Richard Garfield doesn’t want people to play his new game optimally.
In 2023, Garfield — the game designer best known for creating Magic: The Gathering — founded the game studio Popularium alongside game industry veterans Skaff Elias, Arka Ray and Jon Bankard. The following year, the company launched its first title, Chaos Agents, in a public alpha phase. And at this year’s GDC Festival of Gaming earlier this month, Popularium held the first-ever ChaosCon, a showcase and LAN event intended to mark the end of the alpha phase and the beginning of Chaos Agents’ public debut.
GamesBeat attended ChaosCon at GDC 2026, and spoke to the Popularium co-founders — including Garfield and Elias, who joined the event via video call from their homes in Seattle — to learn how the game has evolved since we covered the launch of Popularium in depth three years ago.
The post-alpha version of Chaos Agents showcased at GDC demonstrated the core philosophy behind the upcoming game — Garfield’s belief that optimized play patterns make for less-fun gameplay. The game is an “auto-battler royale” in which players control a single champion, or “agent,” giving them directions and leveling up their skills and abilities as they face off against other players’ agents in a virtual environment. To ensure a variety of play patterns, Chaos Agents features three vastly different win conditions and plenty of unexpected skill combinations to keep the metagame wide open.
“It’s delightful when you get a system where there’s all sorts of combos floating around, and if you have a lot of hooks in there for different behaviors, then there’s a lot of different, emergent properties that come about,” Garfield said in an interview with GamesBeat. “So, during playtests, we certainly notice when things lead to persistently unfun situations — like if everybody’s getting too much armor, or everybody’s just running away — and we can adjust the situation to those sorts of things pretty easily.”
The open-ended play pattern philosophy behind Chaos Agents was heavily inspired by Garfield’s trading card game KeyForge, which was critically well-received upon its launch in November 2018 but struggled to gain traction amid the COVID-19 pandemic in 2020.

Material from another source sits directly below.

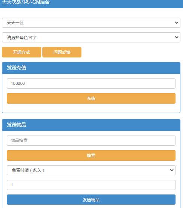Open the 天天一区 server dropdown
Image resolution: width=183 pixels, height=208 pixels.
91,23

“He was like, ‘hey, I still think there’s something interesting here in the digital space — is there a way to marry that with some of the auto-battler goodness?’” Bankard said in an interview with GamesBeat. “So we sat down and talked about it, and we were like, ‘we think we can take auto-battlers and refocus them a little bit around singular characters, more so than a big, messy army.”

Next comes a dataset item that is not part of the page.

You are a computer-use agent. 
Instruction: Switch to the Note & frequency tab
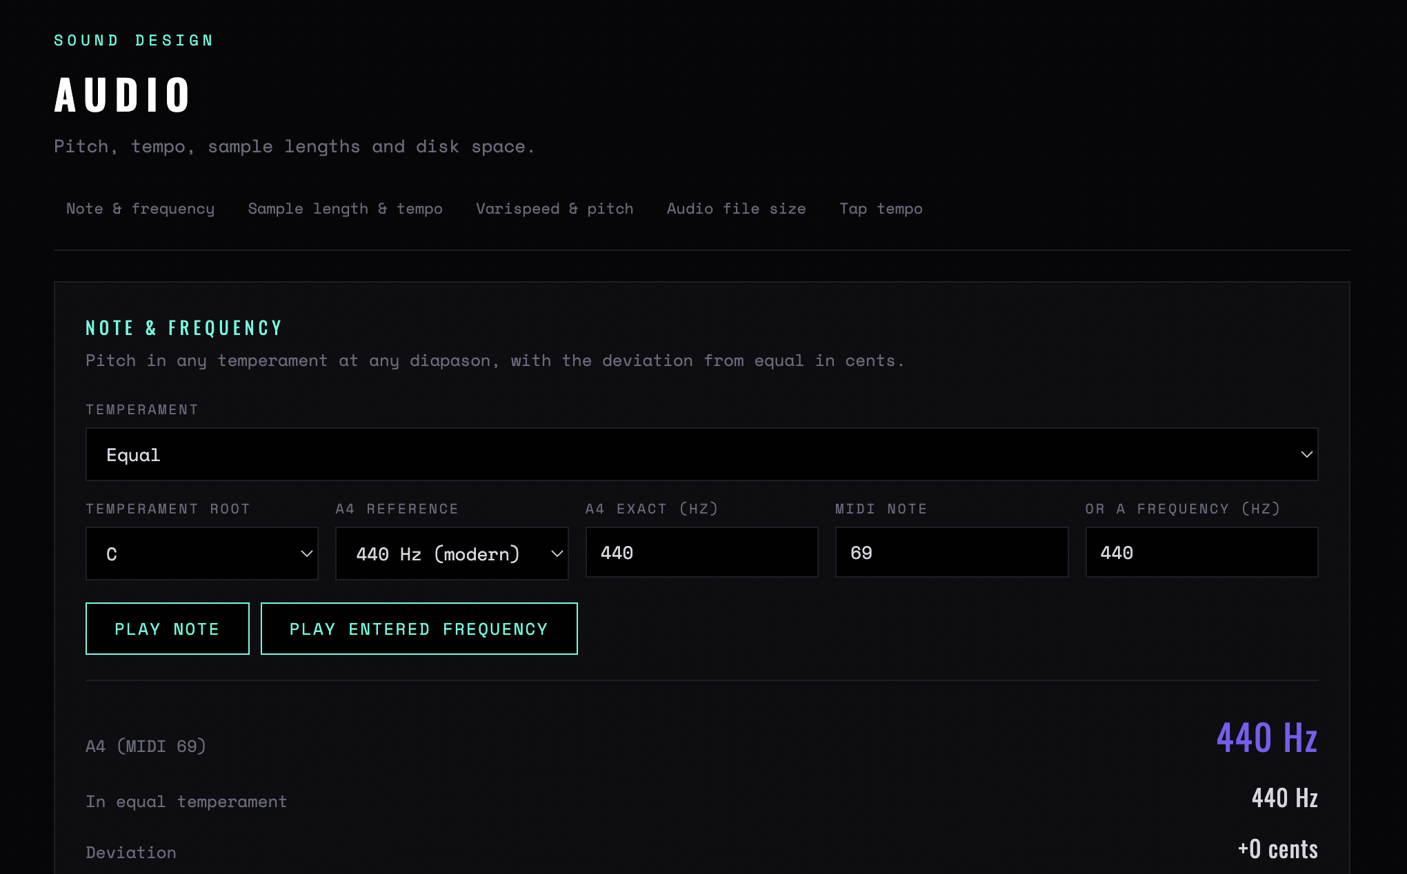coord(140,209)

KeyForge associations notwithstanding, Garfield made it clear that Chaos Agents is an entirely new venture, gleaning much of its philosophy — but no direct DNA — from its card game precursor.
“I personally like playing weak Magic decks, but I don’t like playing poorly — I like taking those decks and seeing what I can do with them,” Garfield said. “If there’s a place for weak magic decks to be played competitively, that could be very exciting, and that’s what I’m looking for here. That’s one of the aspects taken from KeyForge, which is less of a mechanic than just understanding how these things work.”
Although Chaos Agents is slated for a public launch later this year, the game still has many changes and updates to come, according to its developers. There are currently four playable character races in the game, but its developers at Popularium are also working on a fifth race that will become available at some point down the line. They also plan to evolve characters’ skill trees into a more detailed hexagonal map, further widening the skill combinations intended to enable emergent gameplay.
“The agents are just really different from each other, and there’s constantly new ones. The skills that you probably saw in the demo just now — the idea is to expand them, so there’s going to be 200 more skills, and they’re going to get wackier and wackier,” Elias said in an interview with GamesBeat. “So, you’re not going to be able to sit down and know what to do, or how to play. It’s going to vary a lot.”